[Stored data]
|---|

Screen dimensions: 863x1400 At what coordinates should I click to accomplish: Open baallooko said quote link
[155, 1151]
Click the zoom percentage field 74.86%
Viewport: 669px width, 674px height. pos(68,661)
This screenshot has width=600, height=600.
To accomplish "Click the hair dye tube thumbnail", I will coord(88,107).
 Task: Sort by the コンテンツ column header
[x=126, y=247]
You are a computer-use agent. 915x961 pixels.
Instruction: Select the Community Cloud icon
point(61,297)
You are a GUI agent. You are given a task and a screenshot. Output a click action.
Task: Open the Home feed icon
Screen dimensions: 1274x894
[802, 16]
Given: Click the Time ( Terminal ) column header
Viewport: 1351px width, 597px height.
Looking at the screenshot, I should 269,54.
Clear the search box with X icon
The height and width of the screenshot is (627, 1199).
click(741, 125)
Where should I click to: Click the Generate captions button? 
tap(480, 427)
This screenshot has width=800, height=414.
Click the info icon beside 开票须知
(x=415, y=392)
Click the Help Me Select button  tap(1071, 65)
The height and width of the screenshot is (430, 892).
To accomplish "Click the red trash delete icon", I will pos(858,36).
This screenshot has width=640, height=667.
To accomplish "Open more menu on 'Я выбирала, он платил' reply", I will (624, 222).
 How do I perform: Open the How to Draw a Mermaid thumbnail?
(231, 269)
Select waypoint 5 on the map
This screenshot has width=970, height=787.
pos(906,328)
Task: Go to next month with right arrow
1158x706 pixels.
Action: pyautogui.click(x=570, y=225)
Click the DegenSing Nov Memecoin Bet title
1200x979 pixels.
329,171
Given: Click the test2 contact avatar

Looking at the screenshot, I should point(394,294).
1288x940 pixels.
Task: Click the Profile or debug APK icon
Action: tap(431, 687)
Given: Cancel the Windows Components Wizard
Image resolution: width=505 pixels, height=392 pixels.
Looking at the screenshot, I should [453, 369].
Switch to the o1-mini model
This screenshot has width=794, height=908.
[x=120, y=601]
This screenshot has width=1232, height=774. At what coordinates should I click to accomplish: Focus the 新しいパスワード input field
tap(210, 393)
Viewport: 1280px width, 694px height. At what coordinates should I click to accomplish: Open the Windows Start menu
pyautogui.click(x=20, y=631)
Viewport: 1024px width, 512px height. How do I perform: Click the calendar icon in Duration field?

|---|

Only the lines that contain the string "agent" are to be copied from the records.

You are a computer-use agent. 915x961 pixels.
You are a GUI agent. You are given a task and a screenshot. Output a click action.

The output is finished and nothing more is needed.